-------- Task data --------

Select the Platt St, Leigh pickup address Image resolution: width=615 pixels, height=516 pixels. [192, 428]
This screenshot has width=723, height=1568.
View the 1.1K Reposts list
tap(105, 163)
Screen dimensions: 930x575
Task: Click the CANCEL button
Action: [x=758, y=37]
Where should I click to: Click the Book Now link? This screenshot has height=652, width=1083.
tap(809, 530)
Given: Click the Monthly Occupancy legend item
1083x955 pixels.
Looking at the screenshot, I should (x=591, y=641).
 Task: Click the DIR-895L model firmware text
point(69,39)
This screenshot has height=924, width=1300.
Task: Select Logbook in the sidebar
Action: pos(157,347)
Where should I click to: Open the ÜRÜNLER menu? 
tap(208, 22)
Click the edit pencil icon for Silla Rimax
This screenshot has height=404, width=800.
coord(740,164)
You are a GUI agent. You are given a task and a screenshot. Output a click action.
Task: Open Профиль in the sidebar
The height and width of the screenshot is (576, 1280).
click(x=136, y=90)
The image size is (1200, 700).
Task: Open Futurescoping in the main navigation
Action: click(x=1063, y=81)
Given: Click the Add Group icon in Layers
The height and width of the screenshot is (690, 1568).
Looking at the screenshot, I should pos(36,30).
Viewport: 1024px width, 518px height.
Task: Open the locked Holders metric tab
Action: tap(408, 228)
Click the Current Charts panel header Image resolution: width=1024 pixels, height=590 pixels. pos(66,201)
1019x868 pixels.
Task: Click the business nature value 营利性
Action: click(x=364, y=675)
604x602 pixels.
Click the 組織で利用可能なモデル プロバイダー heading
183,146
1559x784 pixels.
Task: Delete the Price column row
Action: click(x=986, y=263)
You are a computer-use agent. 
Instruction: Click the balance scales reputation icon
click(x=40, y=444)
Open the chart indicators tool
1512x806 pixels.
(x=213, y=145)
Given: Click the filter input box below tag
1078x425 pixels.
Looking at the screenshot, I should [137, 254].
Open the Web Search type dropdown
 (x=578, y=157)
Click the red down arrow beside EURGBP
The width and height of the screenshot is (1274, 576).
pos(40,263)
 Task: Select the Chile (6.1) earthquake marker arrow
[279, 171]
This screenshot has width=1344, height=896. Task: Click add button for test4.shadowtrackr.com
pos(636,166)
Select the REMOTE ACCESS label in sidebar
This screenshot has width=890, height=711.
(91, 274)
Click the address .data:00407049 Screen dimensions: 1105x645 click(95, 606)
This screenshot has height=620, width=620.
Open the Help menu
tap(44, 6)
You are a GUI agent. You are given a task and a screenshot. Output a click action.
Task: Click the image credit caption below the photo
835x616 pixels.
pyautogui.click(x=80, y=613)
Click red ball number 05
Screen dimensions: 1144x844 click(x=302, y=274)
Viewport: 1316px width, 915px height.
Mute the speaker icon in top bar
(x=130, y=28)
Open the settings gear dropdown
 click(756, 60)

--------

What lines hold the string "below"? Pick them out of the data.

Completed exercise:
Given: Click the filter input box below tag
Task: Click the image credit caption below the photo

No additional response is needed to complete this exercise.